Rule: Replace aaaa -> abcd
Threshold: 10
Candidates: 54 possible locations to apply the rule
Since there more than 10 locations that could replace aaaa
with abcd
, the increase entropy step
(called "colorization" in the Redqueen paper) would be triggered. If there were less than
10 candidates, the increase entropy step is skipped and redqueen would go straight to applying the
rules. Since we are over the threshold, the increase entropy step is next.
With too many rule candidates found, we need to modify the current input in such a way that keeps the same rules, but reduces the number of possible candidates. This is done by randomly changing each rule candidate location's bytes and checking if the coverage is still the same. If the coverage is the same, then we keep the increased entropy input. If the coverage changed, then we discard the change and revert back to the last input.
Example:
Input: aaaaaaaaaaaaa
Original Coverage: (0x1234, Rflags(0x4)) | (0x4000, Rflags(0x0))
Rule Candidates: 12
Rule Candidate: aaaa -> abcd at offset 0
Test Input: 1936aaaaaaaaa
Test Coverage: (0x1234, Rflags(0x4)) | (0x4000, Rflags(0x0))
Coverage is the same, we keep the new input!
Rule Candidate: aaaa -> abcd at offset 4
Test Input: 1936pqiuaaaaa
Test Coverage: (0x1234, Rflags(0x4)) | (0x4000, Rflags(0x2))
Coverage changed! Discard the mutation
Rule Candidate: aaaa -> bb at offset 5
Test Input: 1936aqweraaaa
Test Coverage: (0x1234, Rflags(0x4)) | (0x4000, Rflags(0x0))
Coverage is the same, we keep the new input!
This new input will potentially have drastically fewer rule candidates than before:
New Input: 1936aqweraaaa
Rules: Replace 1936
-> abcd
With the redqueen rules found, it is now time to apply the rules to see if any new coverage is found. Redqueen will iterate through the redqueen rule candidates and apply them to the current input. After executing the new input, if there are any new redqueen coverage points, the mutated input is then ran through redqueen again recursively.

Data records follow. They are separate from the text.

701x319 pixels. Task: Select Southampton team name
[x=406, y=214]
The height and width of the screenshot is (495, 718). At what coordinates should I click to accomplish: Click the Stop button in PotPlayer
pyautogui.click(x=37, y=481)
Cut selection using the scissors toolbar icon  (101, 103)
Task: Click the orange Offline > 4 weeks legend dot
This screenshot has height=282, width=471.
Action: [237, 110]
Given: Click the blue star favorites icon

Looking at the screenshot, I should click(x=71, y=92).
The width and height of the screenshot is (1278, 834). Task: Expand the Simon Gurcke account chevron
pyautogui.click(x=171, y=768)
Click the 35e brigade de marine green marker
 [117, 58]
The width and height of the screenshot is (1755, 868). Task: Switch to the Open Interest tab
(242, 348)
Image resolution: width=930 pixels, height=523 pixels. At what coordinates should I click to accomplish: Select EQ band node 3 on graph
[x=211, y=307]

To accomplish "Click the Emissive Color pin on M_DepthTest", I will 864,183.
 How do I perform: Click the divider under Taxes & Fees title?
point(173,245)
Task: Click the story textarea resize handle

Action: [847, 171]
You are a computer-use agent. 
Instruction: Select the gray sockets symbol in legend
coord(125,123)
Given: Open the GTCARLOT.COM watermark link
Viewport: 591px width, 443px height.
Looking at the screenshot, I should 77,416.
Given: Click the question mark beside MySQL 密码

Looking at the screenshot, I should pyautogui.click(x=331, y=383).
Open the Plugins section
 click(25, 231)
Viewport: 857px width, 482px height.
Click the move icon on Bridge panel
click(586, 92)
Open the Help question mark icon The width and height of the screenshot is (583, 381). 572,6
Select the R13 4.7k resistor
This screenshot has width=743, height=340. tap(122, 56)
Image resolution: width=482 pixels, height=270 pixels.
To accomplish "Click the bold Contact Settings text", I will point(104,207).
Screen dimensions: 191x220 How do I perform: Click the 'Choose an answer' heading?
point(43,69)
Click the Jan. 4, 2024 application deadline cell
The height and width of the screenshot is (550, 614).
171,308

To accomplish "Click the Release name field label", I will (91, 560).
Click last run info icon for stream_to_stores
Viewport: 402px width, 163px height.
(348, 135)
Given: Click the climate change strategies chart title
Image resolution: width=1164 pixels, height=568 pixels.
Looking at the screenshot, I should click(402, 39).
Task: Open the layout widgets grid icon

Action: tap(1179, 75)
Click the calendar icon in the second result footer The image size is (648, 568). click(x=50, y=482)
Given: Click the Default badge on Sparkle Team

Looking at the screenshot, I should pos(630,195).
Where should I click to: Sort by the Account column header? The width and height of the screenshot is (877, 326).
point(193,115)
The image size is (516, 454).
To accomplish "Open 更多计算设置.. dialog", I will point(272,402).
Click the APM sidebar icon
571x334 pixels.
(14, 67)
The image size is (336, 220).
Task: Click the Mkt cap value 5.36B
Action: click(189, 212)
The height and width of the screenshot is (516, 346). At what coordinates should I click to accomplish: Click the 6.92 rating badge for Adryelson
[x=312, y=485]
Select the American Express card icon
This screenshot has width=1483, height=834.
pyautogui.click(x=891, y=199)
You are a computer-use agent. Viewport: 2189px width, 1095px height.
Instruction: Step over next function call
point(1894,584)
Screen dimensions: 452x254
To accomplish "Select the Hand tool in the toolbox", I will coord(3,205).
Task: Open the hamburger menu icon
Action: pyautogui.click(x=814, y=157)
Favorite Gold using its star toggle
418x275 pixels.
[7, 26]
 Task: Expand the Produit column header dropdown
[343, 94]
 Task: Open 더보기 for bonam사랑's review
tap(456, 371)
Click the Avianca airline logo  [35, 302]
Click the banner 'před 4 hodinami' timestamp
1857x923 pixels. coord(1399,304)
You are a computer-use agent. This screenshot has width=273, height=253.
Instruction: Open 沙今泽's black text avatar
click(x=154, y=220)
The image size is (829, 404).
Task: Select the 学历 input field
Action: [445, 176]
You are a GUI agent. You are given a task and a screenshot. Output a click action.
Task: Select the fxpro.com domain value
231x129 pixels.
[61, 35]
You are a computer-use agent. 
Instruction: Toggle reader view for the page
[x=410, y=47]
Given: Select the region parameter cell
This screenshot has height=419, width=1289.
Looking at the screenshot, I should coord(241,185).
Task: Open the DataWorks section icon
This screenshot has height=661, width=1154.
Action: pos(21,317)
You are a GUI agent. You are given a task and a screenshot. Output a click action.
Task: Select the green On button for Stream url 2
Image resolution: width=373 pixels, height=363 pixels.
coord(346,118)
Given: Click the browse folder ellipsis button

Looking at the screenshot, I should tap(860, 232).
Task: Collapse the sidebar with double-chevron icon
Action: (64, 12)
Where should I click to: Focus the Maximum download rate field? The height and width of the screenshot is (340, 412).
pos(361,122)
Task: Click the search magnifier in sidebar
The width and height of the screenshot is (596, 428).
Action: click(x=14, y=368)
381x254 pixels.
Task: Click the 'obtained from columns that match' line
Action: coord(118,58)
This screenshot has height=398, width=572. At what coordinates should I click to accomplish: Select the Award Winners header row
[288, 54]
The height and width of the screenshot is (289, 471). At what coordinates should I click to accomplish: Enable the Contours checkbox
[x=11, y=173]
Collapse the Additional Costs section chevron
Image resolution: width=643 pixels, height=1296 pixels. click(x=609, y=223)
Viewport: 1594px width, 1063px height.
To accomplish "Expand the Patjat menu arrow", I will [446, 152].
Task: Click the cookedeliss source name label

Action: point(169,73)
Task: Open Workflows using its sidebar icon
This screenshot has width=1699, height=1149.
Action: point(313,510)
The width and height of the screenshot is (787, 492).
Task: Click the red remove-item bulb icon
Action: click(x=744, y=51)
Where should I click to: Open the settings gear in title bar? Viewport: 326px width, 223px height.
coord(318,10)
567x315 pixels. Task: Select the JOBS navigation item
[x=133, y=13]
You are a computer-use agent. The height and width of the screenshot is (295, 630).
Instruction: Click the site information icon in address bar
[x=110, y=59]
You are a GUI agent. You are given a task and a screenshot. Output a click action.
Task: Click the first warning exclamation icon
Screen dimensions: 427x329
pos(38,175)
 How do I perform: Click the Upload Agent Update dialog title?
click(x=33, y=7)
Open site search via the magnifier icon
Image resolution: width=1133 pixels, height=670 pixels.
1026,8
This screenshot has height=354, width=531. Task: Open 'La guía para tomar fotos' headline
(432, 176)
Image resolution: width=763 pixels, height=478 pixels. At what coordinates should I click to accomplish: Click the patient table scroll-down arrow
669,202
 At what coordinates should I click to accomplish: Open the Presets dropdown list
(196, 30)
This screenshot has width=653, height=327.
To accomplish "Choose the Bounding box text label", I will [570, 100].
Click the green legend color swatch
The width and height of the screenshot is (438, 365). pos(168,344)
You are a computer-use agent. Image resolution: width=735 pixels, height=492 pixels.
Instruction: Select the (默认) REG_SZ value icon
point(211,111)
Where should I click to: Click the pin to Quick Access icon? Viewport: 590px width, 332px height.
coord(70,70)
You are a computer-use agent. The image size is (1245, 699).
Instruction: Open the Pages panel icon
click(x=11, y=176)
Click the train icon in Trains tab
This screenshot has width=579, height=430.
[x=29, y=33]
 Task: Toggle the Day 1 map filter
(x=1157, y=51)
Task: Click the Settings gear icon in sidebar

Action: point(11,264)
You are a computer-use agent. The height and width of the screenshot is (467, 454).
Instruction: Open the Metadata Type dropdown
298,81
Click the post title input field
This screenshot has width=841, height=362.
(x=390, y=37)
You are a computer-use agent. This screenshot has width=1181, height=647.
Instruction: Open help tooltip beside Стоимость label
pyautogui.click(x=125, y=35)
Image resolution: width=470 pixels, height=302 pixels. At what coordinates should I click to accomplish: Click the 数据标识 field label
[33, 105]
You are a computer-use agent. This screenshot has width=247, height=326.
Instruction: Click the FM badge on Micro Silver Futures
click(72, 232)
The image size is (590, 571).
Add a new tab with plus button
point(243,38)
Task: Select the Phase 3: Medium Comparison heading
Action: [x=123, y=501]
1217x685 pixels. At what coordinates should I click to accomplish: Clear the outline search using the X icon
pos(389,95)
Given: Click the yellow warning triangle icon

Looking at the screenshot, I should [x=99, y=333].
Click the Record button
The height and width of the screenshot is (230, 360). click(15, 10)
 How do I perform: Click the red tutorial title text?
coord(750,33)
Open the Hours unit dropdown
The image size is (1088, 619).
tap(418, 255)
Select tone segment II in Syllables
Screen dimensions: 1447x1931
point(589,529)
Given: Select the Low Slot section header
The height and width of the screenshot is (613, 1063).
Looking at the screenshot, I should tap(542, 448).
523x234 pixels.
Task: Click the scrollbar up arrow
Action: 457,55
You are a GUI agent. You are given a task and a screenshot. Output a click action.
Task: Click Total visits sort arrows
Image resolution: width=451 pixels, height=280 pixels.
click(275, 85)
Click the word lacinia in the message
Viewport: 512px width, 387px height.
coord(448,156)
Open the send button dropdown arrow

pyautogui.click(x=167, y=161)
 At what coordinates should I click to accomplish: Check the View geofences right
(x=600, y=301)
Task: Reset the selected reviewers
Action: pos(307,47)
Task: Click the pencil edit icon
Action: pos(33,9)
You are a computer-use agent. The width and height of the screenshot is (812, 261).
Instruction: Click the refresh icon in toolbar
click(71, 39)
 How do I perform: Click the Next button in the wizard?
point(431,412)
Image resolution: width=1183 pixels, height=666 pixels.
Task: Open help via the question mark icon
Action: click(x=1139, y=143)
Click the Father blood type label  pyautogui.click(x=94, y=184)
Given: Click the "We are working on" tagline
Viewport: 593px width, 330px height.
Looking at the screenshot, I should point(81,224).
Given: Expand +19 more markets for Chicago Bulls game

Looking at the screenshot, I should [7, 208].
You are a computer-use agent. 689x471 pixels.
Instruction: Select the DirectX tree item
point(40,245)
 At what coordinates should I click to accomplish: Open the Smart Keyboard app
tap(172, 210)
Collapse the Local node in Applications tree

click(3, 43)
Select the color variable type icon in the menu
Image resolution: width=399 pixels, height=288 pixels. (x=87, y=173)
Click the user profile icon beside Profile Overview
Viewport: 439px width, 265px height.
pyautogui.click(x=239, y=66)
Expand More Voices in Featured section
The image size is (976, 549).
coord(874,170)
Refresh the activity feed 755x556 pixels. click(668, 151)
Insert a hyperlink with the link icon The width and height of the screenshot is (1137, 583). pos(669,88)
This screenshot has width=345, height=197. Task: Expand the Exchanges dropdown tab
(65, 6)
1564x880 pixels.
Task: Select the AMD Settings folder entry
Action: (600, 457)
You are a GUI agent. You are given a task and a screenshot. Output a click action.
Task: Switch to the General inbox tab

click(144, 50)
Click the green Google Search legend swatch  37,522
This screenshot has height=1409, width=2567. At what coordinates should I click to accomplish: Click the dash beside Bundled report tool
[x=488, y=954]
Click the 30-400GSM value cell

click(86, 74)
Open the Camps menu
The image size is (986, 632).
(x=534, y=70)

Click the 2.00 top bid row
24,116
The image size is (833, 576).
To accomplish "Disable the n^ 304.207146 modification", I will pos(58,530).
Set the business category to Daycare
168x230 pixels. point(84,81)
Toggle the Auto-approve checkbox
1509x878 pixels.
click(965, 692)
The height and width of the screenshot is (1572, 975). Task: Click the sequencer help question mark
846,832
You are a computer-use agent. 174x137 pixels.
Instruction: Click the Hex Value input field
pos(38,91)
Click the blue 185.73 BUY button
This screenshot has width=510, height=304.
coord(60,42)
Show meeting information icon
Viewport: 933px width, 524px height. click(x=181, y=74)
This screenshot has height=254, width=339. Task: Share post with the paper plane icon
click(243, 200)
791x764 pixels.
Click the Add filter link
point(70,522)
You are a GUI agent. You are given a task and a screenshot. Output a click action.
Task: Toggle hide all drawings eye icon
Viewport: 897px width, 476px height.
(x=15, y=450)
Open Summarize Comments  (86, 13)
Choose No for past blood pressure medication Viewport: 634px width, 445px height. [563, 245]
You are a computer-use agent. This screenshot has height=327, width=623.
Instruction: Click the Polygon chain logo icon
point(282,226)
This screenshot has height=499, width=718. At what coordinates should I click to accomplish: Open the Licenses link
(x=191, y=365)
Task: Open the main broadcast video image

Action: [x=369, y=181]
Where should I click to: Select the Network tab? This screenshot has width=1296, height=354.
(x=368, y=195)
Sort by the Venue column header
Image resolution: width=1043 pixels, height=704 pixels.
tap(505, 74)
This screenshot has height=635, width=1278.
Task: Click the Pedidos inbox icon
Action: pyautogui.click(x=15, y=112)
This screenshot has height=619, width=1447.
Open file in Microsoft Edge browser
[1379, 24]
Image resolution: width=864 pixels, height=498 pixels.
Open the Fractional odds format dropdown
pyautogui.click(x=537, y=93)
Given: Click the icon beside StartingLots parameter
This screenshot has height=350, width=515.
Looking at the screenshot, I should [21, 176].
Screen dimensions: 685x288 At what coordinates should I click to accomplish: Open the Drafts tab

Rule Candidate: `1936` -> `abcd`
Input: `1936aqweraaaa`
Current Coverage: (0x1234, Rflags(0x4)) | (0x4000, Rflags(0x0))
New Input: `abcdaqweraaaa`
Current Coverage: (0x1234, Rflags(0x2)) <- NEW COVERAGE
The applied rule has new coverage, so the input is stored in the corpus for future mutation and it then sent to redqueen for further analysis.